The arrival of this vast art hangar in the scruffy Vauxhall backstreets is part of a wider transformation of the area into something of an arts district. The Beaconsfield gallery has occupied a neighbouring railway arch for years, while Charles Asprey is building a new home for the Cabinet Gallery down the road on the edge of Vauxhall Pleasure Gardens, and the revamped Gasworks stands nearby at Oval.
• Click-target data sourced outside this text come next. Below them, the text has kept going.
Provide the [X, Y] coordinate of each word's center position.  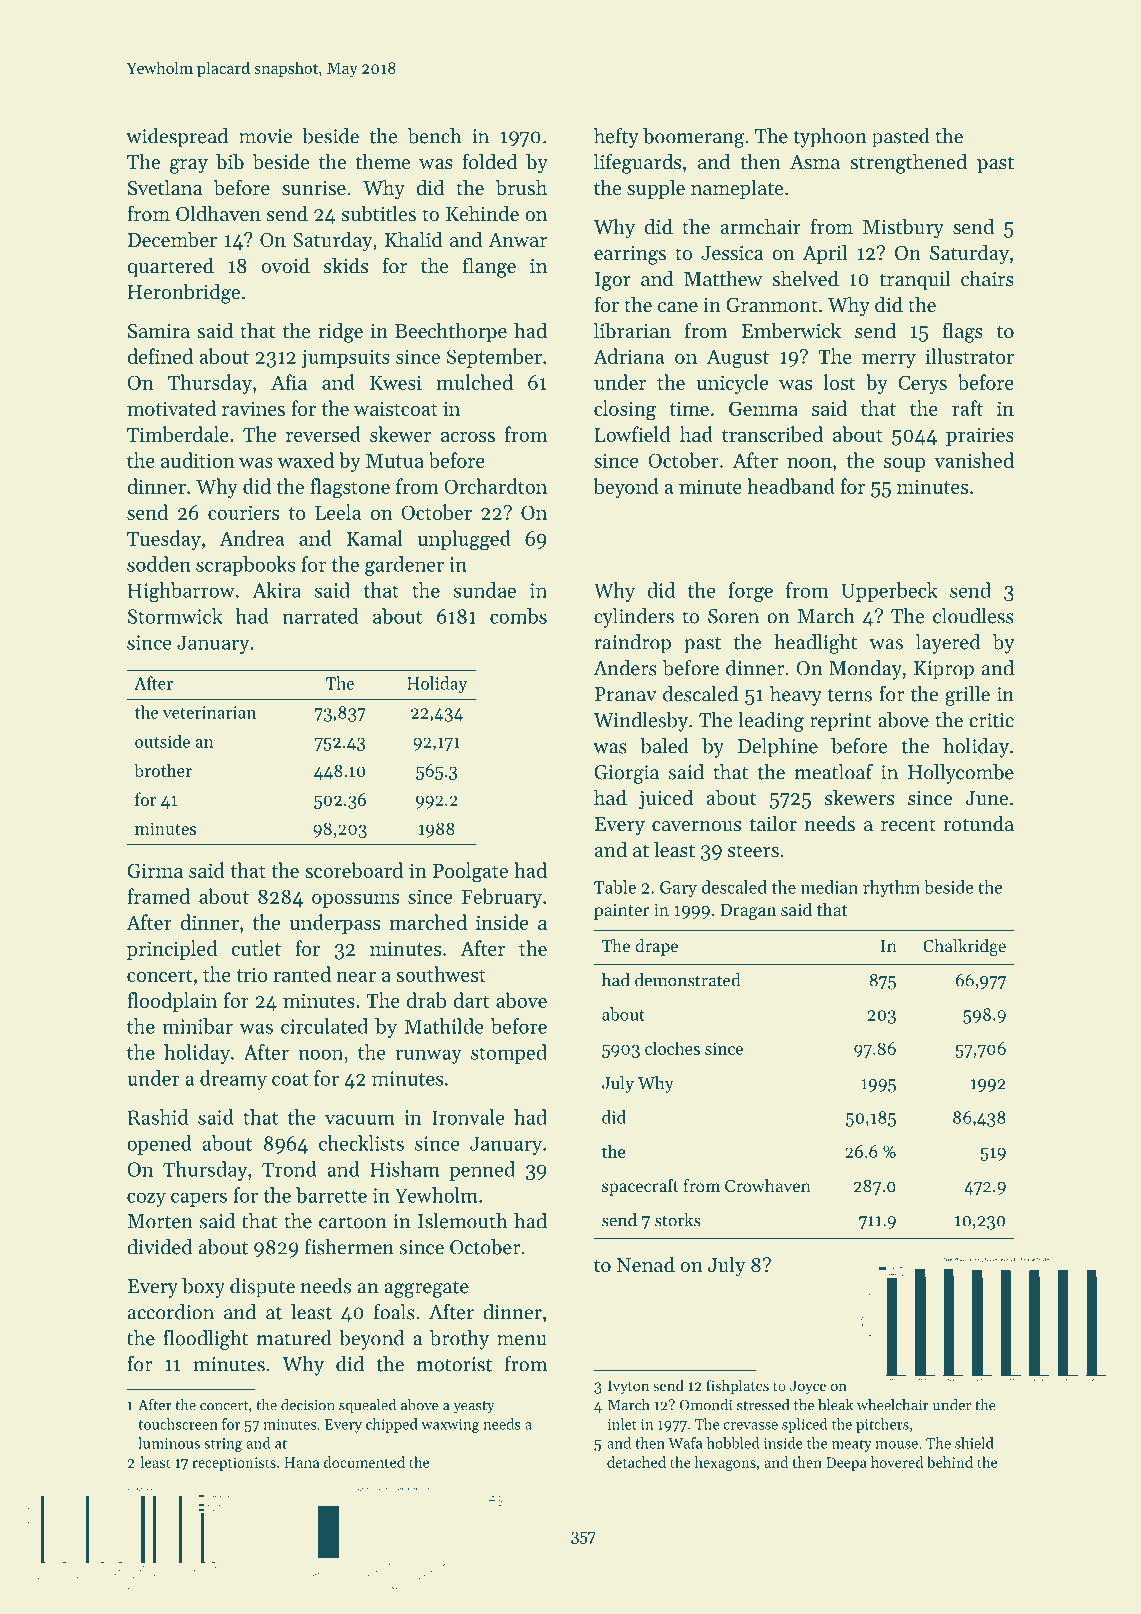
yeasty [474, 1407]
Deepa [846, 1464]
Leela [338, 512]
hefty [616, 138]
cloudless [973, 616]
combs [518, 616]
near [356, 977]
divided [159, 1247]
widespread [177, 138]
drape [656, 947]
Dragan [748, 912]
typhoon [830, 138]
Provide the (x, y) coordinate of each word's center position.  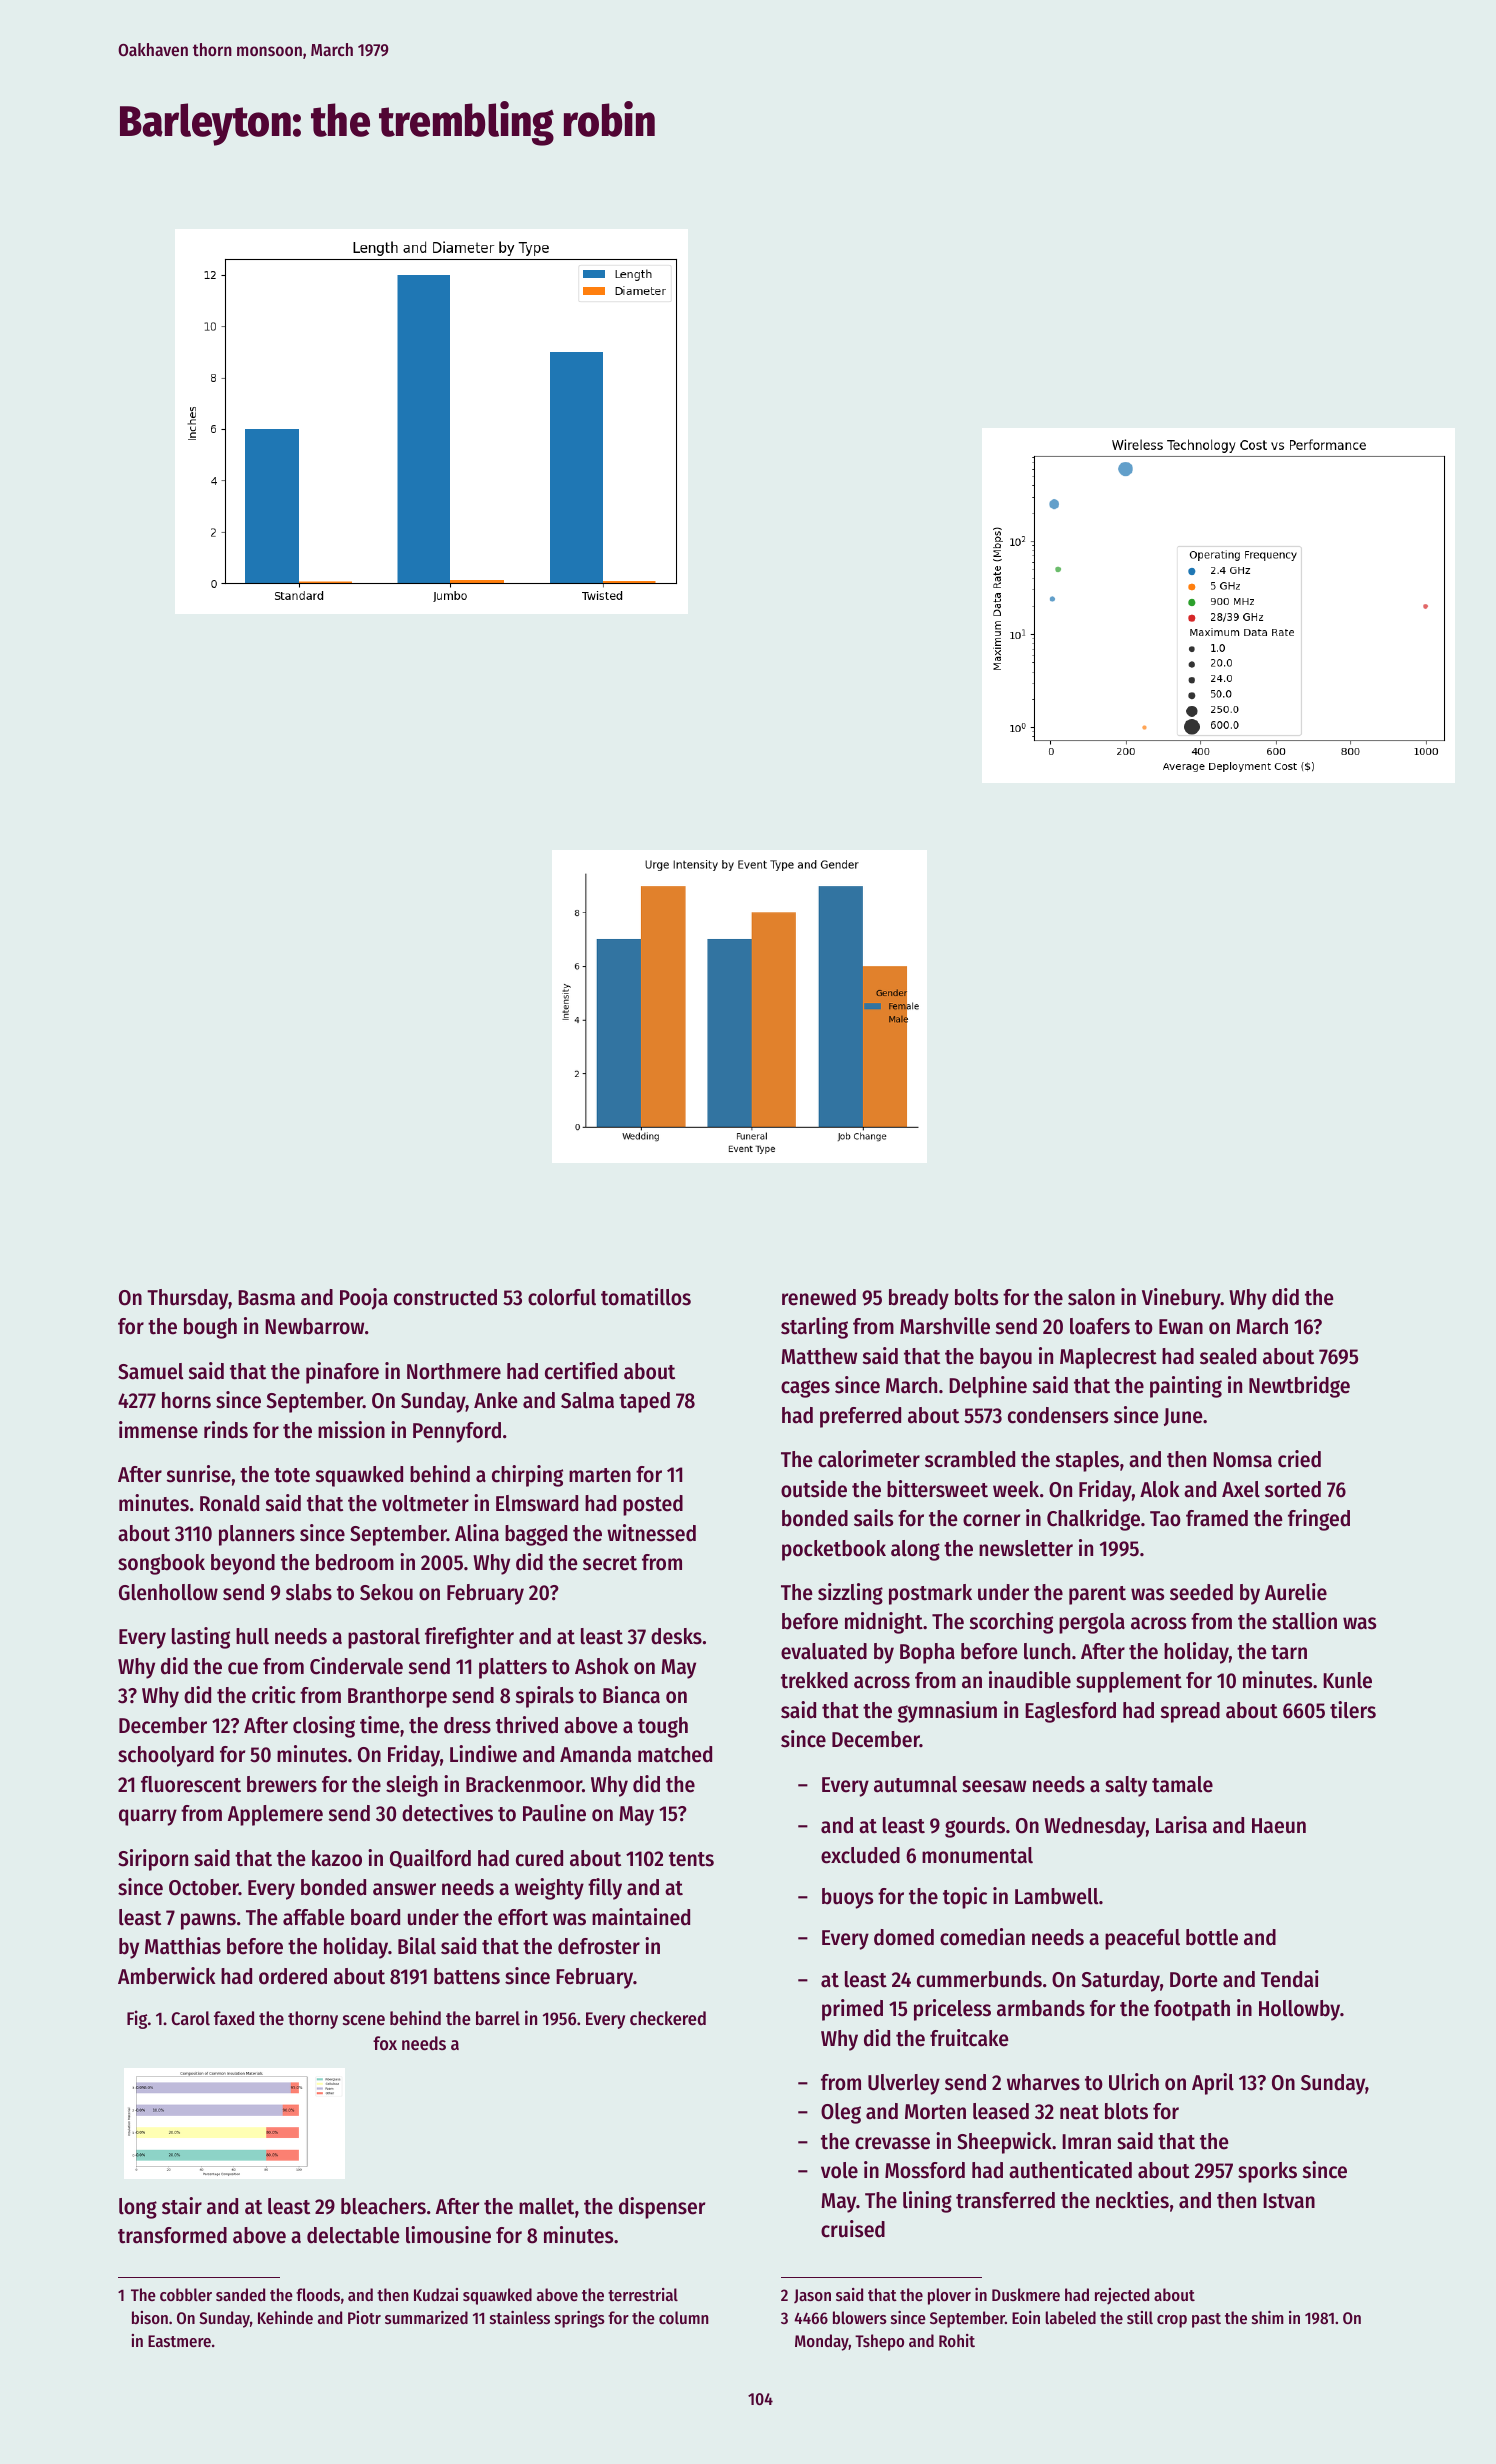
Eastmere (179, 2341)
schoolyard (166, 1756)
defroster (599, 1946)
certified (581, 1371)
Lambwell (1056, 1896)
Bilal (417, 1946)
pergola (1092, 1623)
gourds (975, 1827)
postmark (930, 1594)
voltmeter (425, 1503)
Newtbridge (1299, 1387)
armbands (1041, 2008)
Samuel (150, 1371)
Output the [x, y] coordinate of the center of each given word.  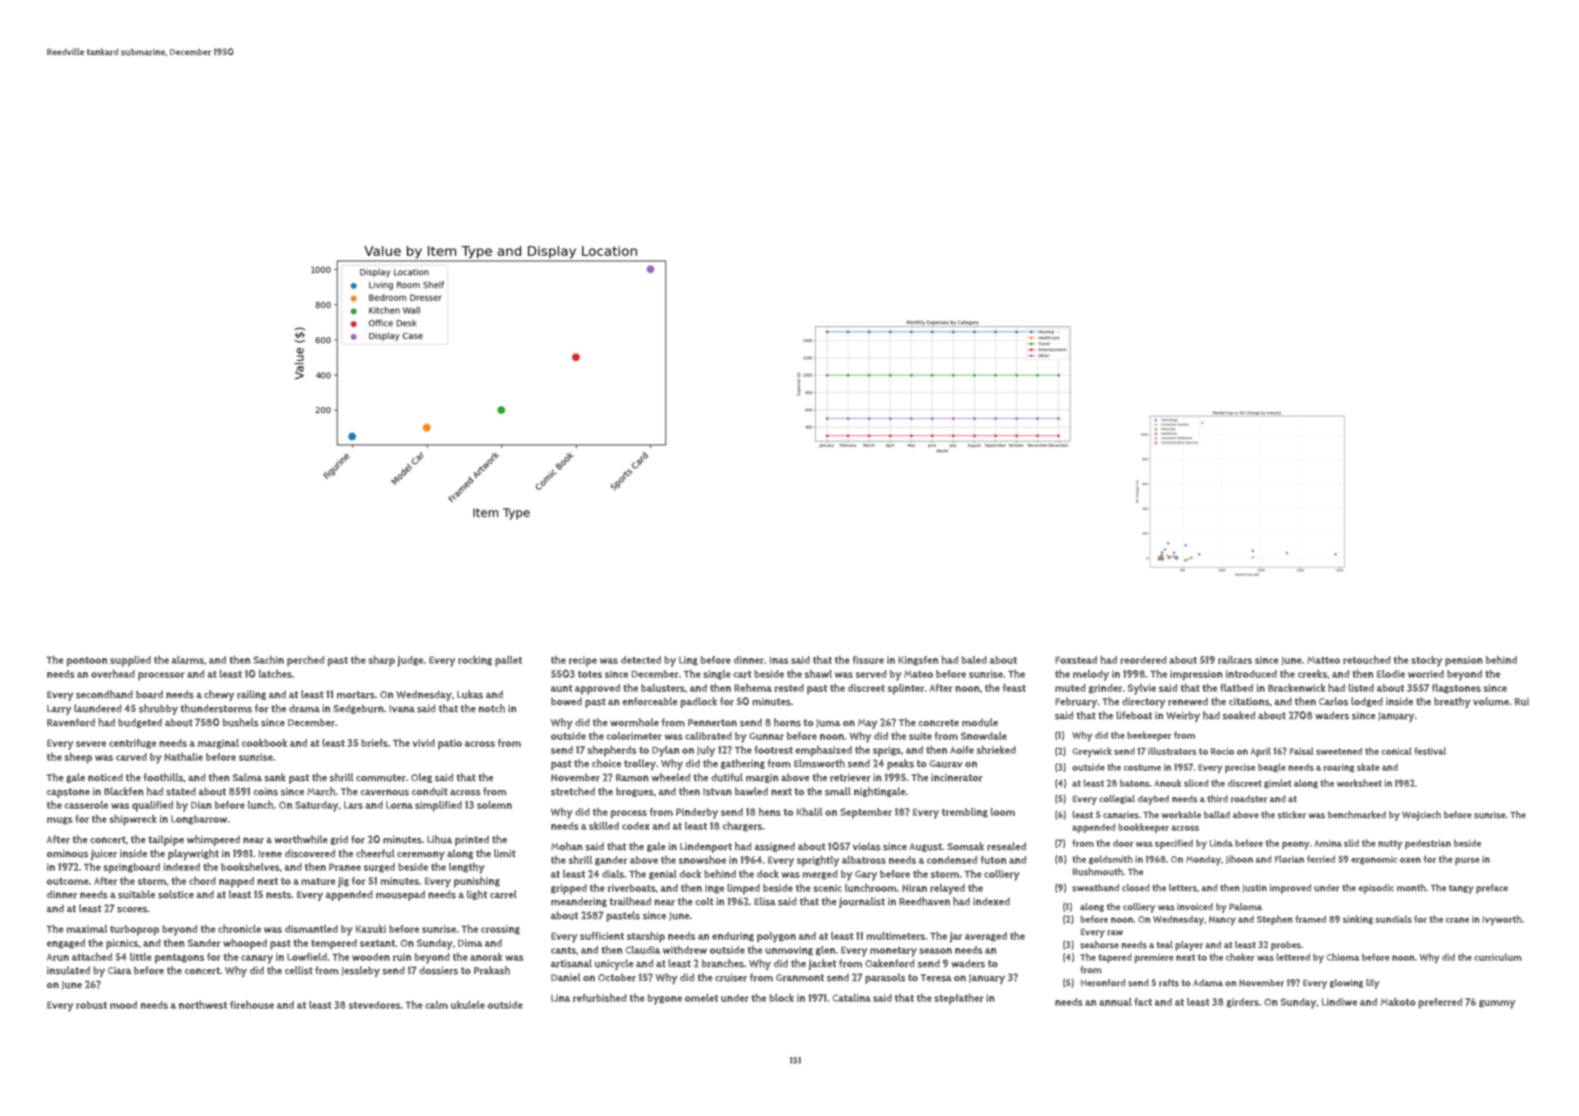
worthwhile [301, 839]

But not everyone is happy about the influx. Among the launderettes and fish shops of Lambeth Walk, directly behind Hirst’s gallery, a vacant unit has been taken over by Creative Sparkworks, a grassroots charity based in the area since 2008 that runs training programmes for young unemployed adults. They have relocated from the nearby Lilian Baylis school, which a developer converted to luxury flats.
“Newport Street Gallery could be a fantastic facility for the community,” says Sylvia Edwards, the charity’s director. “But I fear it’s all part of the growing Shoreditchification of the area. We would love to make connections with them – we’ve written two letters but haven’t heard back.”
From Hirst’s balcony, meanwhile, you are greeted with the full car crash of commercial development that is fast rising on the other side of the building, between here and the river. Opening his full-height glass doors, you are smacked full in the face by Keith Williams’s Carbuncle Cup-nominated tower, which looks like the lumpen result of a Dalek mating with a fridge. You almost feel Hirst’s character would be better suited to one of these show-off shafts than his restrained brick bastion. Perhaps he’s sobered with age. In the context of the brash Dubai-on-Thames, his low-key outpost is a welcome arrival, a model of careful craft by one of the best architects practising in the UK today.